Saturday, October 3, 2015

3 October 2015


Isaiah gives an oracle against the Assyrians.  They have thought that their own might has brought them to this place of preeminence in the region and in doing so they failed to realize that the Lord Himself has done these things.  Although they neither recognize Him nor worship Him, He has given them the nations they have conquered.  The promise, however, is that soon they themselves will be taken as conquest.  The words, “I will put my hook in your nose and my bit in your mouth, and I will turn you back on the way by which you came”, refer to the Assyrians practice of doing the same, driving the conquered people like animals.  So will the Lord do to them.  He does not promise that the next season of time will be easy for the people of Israel, but that there will be a remnant of David who will take root downward and bear fruit upward.  That very night the angel of the Lord destroyed 185,000 Assyrians and the king chose to vacate the field and go back home to Nineveh.  Wise move.

Having heard His teaching with authority unlike any scribe and seen the healings of the leper, the centurion’s servant and the diverse sick and lame in Capernaum, is it any wonder people, even here a scribe, want to attach themselves to Jesus?  He, however, is not particularly interested in the self-called, especially those who are called simply because of miracles.  Who He is matters more than what He does.  What He does only serves to point to the greater reality of who He is.  His disciples must have been quite self-satisfied with their good judgment when they got in the boat after all they had just seen and heard in the last couple of days and that they were chosen and others sent away.  Their self-satisfaction surely went by the wayside when they panicked in fear and Jesus rebuked both the wind and waves and them for having little faith.  They were left asking themselves if even they knew who this was.

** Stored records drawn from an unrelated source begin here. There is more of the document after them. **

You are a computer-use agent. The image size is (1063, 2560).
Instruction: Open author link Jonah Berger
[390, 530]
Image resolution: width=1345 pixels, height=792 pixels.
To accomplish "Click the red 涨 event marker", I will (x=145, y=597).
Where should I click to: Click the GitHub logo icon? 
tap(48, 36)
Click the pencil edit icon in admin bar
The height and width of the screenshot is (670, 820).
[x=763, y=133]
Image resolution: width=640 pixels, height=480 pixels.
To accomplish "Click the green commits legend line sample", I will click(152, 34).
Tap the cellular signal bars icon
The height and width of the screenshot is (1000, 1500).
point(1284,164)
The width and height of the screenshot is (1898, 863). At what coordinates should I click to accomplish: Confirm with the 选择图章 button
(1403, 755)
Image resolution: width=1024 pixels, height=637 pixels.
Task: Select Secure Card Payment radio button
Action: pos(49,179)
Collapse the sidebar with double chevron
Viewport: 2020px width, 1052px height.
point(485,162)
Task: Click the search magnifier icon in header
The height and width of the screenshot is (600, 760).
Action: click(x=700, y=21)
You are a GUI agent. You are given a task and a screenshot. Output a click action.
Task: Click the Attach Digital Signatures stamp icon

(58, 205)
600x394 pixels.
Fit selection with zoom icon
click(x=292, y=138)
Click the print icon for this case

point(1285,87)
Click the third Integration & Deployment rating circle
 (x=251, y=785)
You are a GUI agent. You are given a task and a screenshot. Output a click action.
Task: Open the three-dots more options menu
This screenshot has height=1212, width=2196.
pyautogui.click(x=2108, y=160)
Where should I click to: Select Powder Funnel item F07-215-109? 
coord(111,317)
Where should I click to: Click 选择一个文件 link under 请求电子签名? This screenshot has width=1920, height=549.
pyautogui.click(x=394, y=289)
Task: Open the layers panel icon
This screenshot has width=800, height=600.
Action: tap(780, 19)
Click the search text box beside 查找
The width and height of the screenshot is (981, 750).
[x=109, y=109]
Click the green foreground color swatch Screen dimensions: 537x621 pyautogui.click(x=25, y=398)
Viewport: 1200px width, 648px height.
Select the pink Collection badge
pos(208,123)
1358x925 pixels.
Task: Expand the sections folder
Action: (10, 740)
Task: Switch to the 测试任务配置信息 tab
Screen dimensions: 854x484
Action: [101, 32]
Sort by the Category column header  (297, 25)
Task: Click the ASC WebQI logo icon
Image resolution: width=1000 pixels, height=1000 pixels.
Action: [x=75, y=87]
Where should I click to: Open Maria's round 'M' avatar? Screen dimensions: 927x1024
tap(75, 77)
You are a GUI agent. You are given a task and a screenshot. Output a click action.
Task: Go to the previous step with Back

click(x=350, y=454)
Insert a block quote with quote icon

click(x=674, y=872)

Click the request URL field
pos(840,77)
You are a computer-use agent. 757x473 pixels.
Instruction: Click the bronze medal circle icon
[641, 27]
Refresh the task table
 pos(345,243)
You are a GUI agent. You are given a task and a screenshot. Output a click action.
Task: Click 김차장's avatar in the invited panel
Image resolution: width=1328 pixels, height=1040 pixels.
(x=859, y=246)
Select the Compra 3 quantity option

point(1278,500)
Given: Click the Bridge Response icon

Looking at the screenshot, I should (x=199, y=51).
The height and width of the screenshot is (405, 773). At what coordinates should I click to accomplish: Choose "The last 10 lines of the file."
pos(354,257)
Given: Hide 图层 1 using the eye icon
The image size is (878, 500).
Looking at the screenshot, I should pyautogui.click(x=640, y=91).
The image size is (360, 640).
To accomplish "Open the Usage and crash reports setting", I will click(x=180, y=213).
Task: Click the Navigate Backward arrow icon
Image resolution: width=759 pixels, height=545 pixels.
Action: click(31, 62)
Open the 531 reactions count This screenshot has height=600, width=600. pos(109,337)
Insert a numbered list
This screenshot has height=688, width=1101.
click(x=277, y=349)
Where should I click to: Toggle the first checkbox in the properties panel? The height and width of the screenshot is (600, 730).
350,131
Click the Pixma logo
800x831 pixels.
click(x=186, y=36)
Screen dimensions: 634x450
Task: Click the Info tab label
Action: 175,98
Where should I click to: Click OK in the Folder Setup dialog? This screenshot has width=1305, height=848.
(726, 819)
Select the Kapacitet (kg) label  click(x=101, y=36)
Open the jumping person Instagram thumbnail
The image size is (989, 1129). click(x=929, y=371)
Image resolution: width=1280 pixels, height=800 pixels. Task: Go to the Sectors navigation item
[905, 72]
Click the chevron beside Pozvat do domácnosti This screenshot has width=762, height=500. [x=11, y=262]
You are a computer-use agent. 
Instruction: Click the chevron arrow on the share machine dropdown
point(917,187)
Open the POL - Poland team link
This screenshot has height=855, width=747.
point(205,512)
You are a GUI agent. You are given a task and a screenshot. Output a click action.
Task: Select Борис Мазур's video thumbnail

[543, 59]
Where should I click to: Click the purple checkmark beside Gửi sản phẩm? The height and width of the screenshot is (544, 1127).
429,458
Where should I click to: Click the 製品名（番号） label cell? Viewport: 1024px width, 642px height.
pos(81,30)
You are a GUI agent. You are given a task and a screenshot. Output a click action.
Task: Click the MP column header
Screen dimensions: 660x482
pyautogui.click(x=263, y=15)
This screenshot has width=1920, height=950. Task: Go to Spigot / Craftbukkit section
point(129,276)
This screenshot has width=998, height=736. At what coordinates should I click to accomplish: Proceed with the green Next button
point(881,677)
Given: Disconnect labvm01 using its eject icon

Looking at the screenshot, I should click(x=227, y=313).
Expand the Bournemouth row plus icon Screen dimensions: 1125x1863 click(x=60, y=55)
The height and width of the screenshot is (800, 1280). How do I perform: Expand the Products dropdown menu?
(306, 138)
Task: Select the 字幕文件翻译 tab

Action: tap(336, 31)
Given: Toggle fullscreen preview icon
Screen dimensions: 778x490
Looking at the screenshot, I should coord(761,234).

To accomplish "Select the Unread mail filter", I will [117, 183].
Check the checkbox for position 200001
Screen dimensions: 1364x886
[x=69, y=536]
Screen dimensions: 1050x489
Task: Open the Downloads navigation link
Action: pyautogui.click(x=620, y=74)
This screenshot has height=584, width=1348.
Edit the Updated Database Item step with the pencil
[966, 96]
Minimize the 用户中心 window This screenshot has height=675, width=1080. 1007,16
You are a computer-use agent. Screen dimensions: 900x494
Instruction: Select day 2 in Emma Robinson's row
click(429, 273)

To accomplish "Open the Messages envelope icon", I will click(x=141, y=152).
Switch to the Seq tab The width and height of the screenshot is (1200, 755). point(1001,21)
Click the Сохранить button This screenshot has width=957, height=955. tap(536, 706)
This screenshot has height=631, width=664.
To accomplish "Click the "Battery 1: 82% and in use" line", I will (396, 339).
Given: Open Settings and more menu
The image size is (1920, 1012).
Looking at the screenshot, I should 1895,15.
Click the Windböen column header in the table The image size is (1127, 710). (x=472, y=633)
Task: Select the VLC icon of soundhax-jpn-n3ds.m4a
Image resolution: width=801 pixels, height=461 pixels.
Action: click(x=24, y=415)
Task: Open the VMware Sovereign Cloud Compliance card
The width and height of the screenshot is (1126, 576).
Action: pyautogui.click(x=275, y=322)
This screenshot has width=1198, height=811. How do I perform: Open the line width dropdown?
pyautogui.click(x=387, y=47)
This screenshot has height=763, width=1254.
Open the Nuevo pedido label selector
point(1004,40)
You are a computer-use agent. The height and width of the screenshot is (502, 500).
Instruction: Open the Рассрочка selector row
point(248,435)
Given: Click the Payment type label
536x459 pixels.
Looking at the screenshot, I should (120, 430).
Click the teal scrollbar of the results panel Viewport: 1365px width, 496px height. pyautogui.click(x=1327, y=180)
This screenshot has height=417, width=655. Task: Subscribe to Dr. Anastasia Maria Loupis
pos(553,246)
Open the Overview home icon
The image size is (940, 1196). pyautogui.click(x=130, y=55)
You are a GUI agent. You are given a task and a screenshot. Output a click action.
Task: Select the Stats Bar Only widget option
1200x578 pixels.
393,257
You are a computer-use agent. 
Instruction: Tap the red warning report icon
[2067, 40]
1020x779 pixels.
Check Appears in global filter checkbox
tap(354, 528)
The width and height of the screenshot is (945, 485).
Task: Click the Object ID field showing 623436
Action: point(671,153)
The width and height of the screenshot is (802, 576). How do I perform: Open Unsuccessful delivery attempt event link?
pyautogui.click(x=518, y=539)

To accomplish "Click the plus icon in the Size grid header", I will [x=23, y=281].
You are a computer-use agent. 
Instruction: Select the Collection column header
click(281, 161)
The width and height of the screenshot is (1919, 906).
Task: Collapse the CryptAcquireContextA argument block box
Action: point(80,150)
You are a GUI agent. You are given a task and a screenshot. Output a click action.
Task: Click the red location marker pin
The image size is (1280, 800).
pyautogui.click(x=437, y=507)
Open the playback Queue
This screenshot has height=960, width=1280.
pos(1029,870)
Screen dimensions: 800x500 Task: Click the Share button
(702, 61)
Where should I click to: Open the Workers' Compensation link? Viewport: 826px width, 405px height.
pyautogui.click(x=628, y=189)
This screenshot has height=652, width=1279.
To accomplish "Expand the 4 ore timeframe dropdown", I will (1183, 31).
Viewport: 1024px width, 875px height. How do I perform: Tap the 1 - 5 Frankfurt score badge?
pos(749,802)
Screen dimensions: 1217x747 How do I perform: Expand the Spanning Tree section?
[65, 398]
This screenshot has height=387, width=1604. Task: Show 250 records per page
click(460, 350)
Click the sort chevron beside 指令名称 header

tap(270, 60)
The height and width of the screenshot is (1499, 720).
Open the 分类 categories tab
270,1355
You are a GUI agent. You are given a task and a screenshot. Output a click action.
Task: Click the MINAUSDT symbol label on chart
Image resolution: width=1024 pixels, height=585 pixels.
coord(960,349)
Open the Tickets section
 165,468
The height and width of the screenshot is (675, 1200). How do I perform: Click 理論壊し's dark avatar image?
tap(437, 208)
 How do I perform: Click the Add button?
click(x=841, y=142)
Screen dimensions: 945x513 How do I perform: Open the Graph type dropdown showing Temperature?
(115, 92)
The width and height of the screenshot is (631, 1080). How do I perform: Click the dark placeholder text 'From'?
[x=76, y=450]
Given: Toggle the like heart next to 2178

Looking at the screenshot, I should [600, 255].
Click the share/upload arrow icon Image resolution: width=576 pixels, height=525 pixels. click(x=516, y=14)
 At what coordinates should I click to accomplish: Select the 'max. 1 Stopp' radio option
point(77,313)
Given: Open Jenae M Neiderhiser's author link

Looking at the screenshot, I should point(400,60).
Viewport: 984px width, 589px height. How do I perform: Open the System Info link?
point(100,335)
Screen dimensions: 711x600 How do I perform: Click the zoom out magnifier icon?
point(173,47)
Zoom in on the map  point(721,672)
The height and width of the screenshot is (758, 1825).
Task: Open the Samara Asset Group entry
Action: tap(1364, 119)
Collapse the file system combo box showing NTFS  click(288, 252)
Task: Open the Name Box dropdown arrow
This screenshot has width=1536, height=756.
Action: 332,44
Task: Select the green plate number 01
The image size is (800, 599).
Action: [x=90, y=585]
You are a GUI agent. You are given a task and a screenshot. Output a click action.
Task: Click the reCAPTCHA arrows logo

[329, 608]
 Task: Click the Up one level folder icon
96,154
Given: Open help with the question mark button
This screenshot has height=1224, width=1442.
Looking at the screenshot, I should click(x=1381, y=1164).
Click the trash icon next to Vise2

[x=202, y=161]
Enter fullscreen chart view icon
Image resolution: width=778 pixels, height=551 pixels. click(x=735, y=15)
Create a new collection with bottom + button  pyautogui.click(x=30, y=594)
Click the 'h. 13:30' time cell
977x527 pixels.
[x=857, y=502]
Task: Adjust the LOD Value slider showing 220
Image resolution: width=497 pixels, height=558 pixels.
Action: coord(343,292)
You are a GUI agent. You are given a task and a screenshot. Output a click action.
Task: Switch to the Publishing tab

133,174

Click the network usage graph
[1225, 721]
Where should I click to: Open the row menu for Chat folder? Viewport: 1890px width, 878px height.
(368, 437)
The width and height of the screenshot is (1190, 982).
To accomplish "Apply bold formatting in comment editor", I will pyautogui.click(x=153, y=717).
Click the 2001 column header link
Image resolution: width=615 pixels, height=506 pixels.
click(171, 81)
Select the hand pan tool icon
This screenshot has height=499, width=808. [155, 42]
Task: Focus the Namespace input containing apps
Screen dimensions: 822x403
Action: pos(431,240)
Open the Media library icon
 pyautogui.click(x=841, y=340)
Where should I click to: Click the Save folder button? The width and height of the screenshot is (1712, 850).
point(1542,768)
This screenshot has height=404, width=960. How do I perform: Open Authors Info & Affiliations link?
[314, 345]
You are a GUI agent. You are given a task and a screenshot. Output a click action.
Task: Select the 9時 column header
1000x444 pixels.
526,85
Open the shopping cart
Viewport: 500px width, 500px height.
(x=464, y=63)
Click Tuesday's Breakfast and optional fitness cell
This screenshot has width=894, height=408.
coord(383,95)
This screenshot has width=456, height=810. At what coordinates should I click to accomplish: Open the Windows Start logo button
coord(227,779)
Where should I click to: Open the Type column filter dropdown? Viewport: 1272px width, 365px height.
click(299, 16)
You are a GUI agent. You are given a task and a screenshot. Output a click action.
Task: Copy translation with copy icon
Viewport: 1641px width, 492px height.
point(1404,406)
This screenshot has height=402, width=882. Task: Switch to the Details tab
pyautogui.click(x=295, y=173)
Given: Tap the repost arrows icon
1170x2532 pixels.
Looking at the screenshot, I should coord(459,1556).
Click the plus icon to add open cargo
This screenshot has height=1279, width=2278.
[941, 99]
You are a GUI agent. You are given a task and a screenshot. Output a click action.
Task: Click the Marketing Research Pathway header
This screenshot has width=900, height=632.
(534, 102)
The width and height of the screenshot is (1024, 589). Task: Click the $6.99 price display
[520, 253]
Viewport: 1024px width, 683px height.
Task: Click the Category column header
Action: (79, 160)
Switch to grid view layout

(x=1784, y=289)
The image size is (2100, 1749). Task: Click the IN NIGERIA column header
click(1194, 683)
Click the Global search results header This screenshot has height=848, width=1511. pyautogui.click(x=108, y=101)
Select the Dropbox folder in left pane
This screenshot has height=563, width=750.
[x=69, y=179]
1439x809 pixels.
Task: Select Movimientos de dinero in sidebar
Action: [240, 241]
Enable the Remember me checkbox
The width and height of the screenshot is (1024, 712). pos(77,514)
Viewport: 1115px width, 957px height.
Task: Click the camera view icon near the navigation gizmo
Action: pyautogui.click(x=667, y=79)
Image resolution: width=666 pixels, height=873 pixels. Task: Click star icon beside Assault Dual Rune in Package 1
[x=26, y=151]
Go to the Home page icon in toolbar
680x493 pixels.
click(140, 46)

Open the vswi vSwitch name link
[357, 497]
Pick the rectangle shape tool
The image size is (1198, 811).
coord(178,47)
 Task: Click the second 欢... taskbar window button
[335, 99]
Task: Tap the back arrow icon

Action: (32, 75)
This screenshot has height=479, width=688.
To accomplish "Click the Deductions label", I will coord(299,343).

The generation in the wilderness saw amazing things.  They had seen the plagues in Egypt and experienced the incredible Passover night and the next day when the Egyptians begged them to go and gave them lovely parting gifts to boot.  They saw the Red Sea parted and passed through on dry ground while Pharaoh’s army drowned when it closed back up.  They experienced God’s provision of manna and they heard the voice of God in the apocalyptic epiphany on the mountain when He gave the Commandments.  They saw the pillar of cloud by day and fire by night leading them.  They also grumbled about provision and privation and they made golden calves as their gods when Moses tarried on the mountain.  It was certainly not all sweetness and light.  In the time of waiting to come into the land there were still expectations of faithfulness, no matter how difficult the going or how long the journey.  Paul warns the church to not make similar mistakes in their waiting but to persevere in all things.  I know I have often been guilty of just this sin.  We are to have faith in all circumstances that He is sovereign over all things and in all things there is an opportunity to glorify Him.